What is required:
Without the pictures, write the listing below out again, line for line.

Exercise data:
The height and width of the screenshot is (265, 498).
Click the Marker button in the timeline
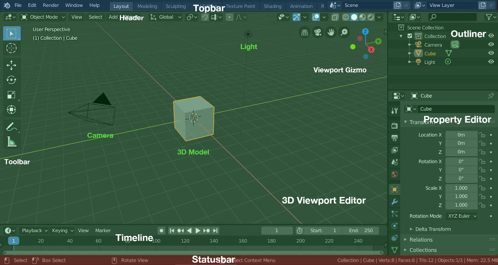(103, 230)
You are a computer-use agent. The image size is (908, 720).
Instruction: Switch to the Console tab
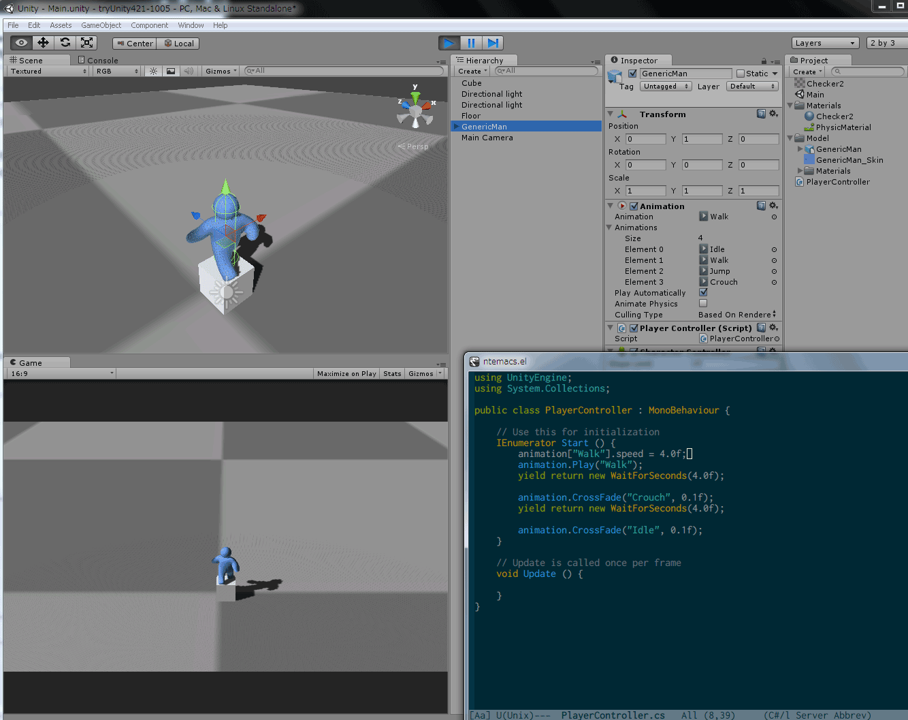click(x=102, y=60)
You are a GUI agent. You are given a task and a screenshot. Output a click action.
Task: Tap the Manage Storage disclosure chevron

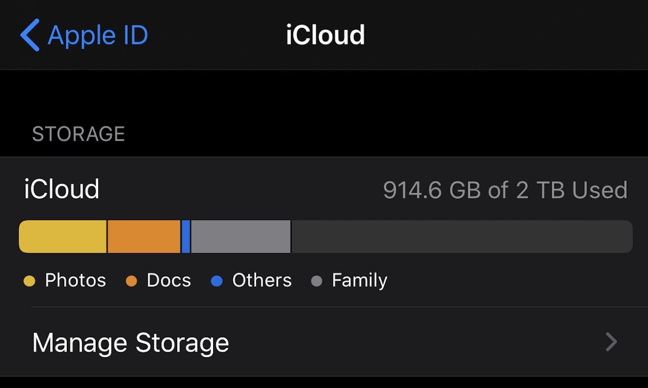click(612, 342)
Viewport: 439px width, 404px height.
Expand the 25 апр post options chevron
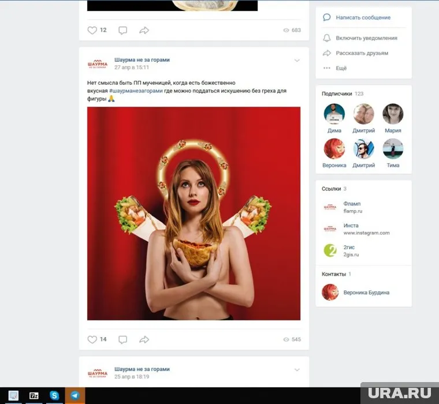(297, 370)
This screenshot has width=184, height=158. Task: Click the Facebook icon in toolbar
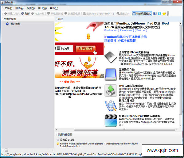tap(155, 13)
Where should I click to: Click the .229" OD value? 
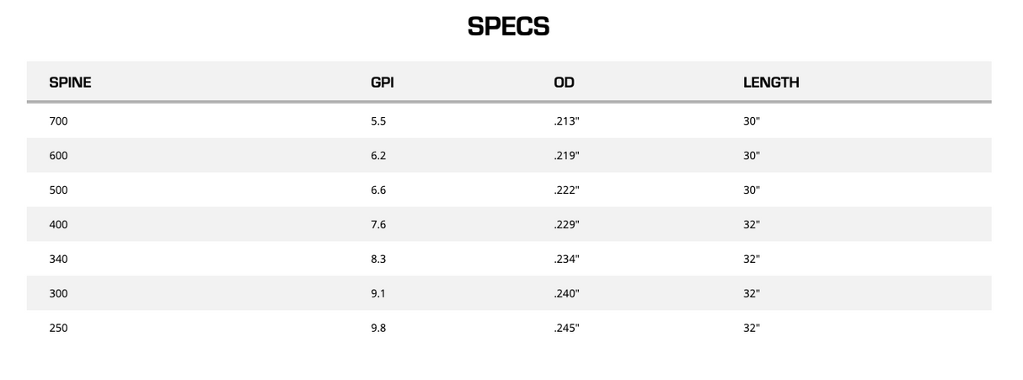pyautogui.click(x=566, y=225)
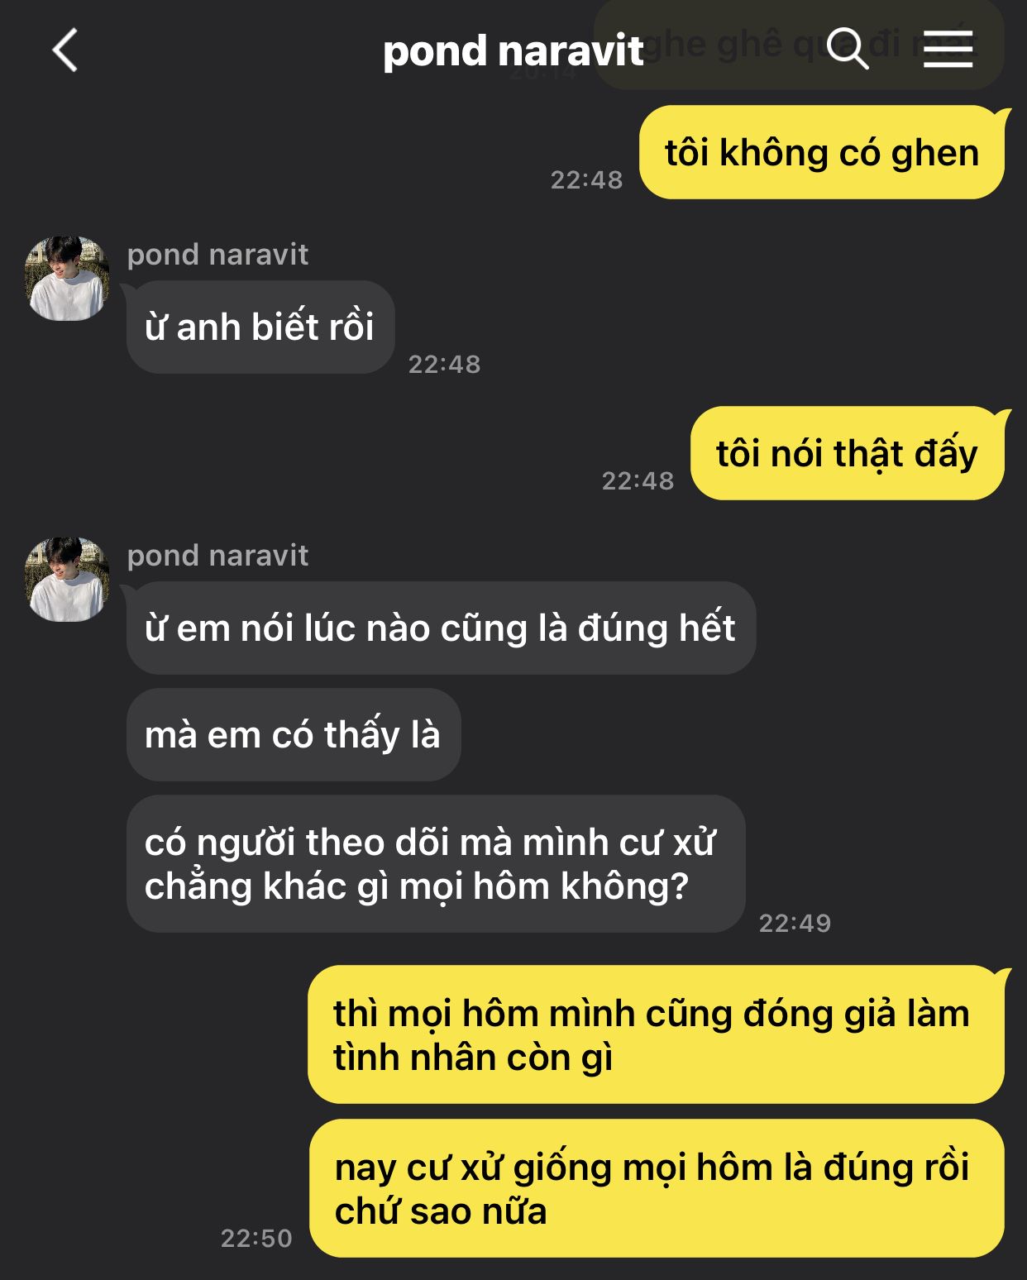Tap sender name above 'ừ anh biết rồi'
The height and width of the screenshot is (1280, 1027).
pos(217,255)
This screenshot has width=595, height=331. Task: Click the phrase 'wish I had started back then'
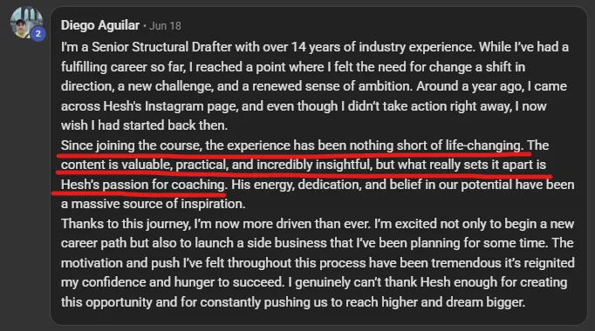click(144, 125)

Problem solution:
The height and width of the screenshot is (265, 498).
Click the Marker button in the timeline
(103, 230)
You are a computer-use agent. The image size is (908, 720).
Instruction: Switch to the Console tab
click(x=102, y=60)
You are a GUI agent. You are given a task and a screenshot. Output a click action.
Task: Tap the Manage Storage disclosure chevron

click(612, 342)
Viewport: 439px width, 404px height.
Expand the 25 апр post options chevron
(297, 370)
This screenshot has width=184, height=158. Task: Click the Facebook icon in toolbar
tap(155, 13)
Where should I click to: Click the .229" OD value? 
pyautogui.click(x=566, y=225)
Tap sender name above 'ừ anh biết rồi'
The height and width of the screenshot is (1280, 1027).
pos(217,255)
This screenshot has width=595, height=331. Task: Click the phrase 'wish I had started back then'
click(144, 125)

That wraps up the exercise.